Theorem 2.2. (Mass distribution principle) [Reference Falconer5] Let E be a set, and there is a strictly positive Borel measure $ \mu $ supported on E. If some $ s\geq 0 $ ,

\begin{align*}\liminf_{r\rightarrow 0}\frac{\log\mu(B(x,r))}{\log r}\geq s\end{align*}

holds for all $x\in E$ , then

\begin{align*}\dim_{\textrm{H}}\!E\geq s\textrm{.}\end{align*}

At the end, we fix a notation. For any $ x\in[0,1) $ , let

\begin{align*}x=\frac{x_{1}}{2}+\frac{x_{2}}{2^{2}}+\ldots\end{align*}

be the binary expansion of x.
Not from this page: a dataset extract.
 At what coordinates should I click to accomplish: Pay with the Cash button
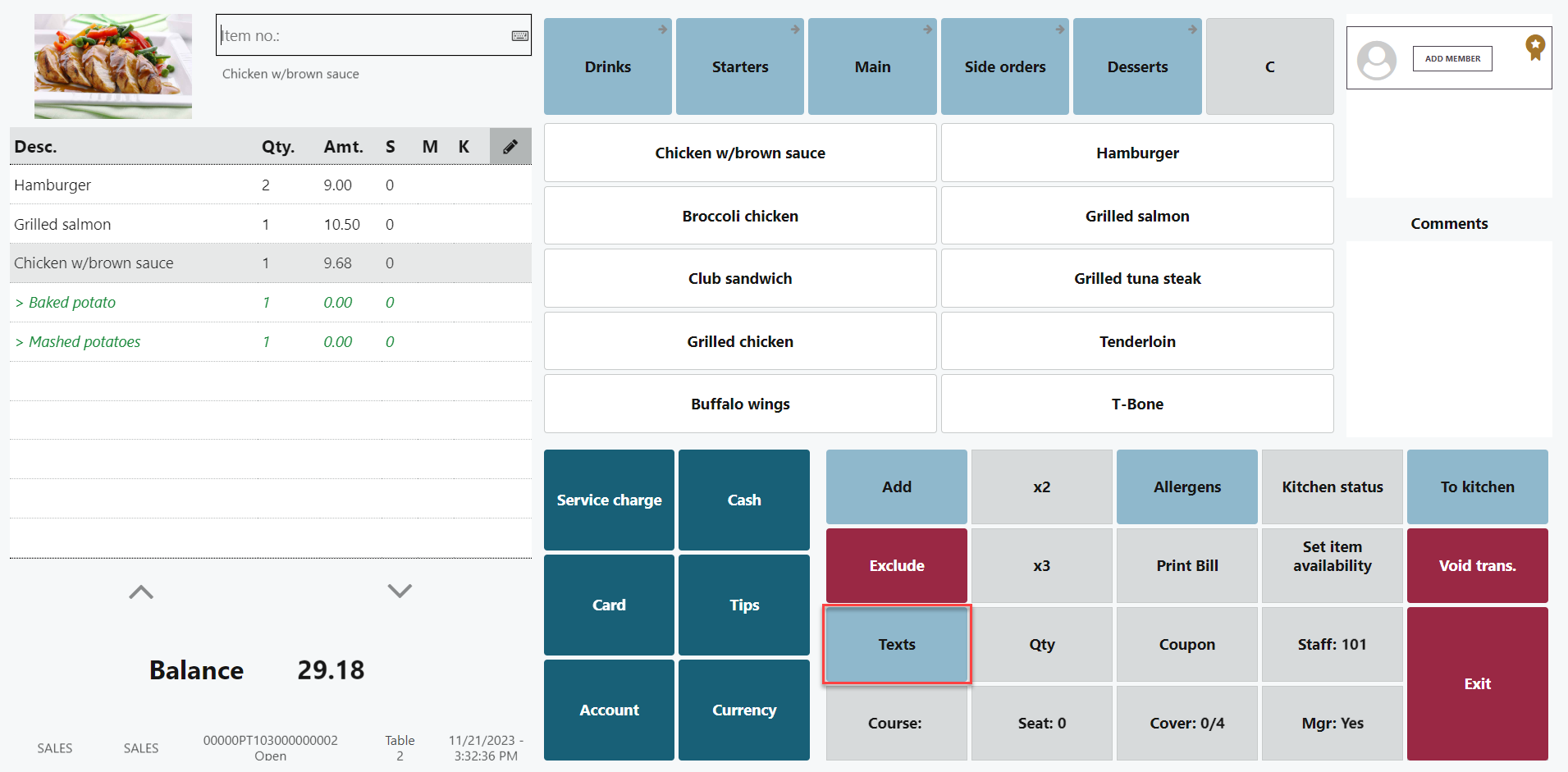click(x=743, y=500)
We write $ x=(x_{1},x_{2},\ldots)_{2} $ . For any $ m\geq 1 $ and a finite block $ (\varepsilon_{1}\varepsilon_{2}\ldots\varepsilon_{n}) $ with $ \varepsilon_{i}\in\{0,1\} $ for all $ 1\leq i\leq n $ , we write

\begin{align*}I_{n}(\varepsilon_{1}\varepsilon_{2}\ldots\varepsilon_{n})=\bigg\{x\in[0,1)\;:\;x_{i}=\varepsilon_{i},1\leq i\leq n\bigg\}\textrm{,}\end{align*}

which is the set of points whose binary expansion begin with the digits $ \varepsilon_{1},\varepsilon_{2},\ldots,\varepsilon_{n} $ . Recall that

\begin{align*}F_{\alpha}=\bigg\{x\in [0,1)\;:\; \lim_{n\rightarrow\infty}\frac{1}{n}\sum_{k=1}^{n}x_{k}=\alpha\bigg\}\end{align*}

is the set which consists of numbers with binary expansion sequences that are Cesàro convergent to $ \alpha $ , and

\begin{align*}G_{\alpha}=\bigg\{x\in [0,1)\;:\;\frac{1}{n}\sum_{k=a}^{a+n-1}x_{k}\longrightarrow\alpha\textrm{ uniformly in }a\in\mathbb{N}\textrm{ as }n\rightarrow\infty\bigg\}\textrm{.}\end{align*}

The upper bound of the Hausdorff dimension of $G_{\alpha}$ is since $ G_{\alpha} $ is a subset of $ F_{\alpha} $ , so by Besicovitch’s result [Reference Besicovitch1],

\begin{align*}\dim_{\textrm{H}}\!G_{\alpha}\leq\dim_{\textrm{H}}\!F_{\alpha}=-\alpha\log_{2}\alpha-(1-\alpha)\log_{2}\!(1-\alpha)\textrm{.}\end{align*}

Thus, we need only to focus on the lower bound of the Hausdorff dimension of $ G_{\alpha} $ .

3. Proof of Theorem 1.2

The lower bound of the Hausdorff dimension of $ G_{\alpha} $ is given by classical methods:

  1. (1) Construct a Cantor subset of $ G_{\alpha} $ , denoted by $ E_{m,\alpha} $ for each $ m\in\mathbb{N} $ large;

  2. (2) Define a probability measure supported on $ E_{m,\alpha} $ ;

  3. (3) Use mass distribution principle to find the lower bound of the Hausdorff dimension of $ E_{m,\alpha} $ .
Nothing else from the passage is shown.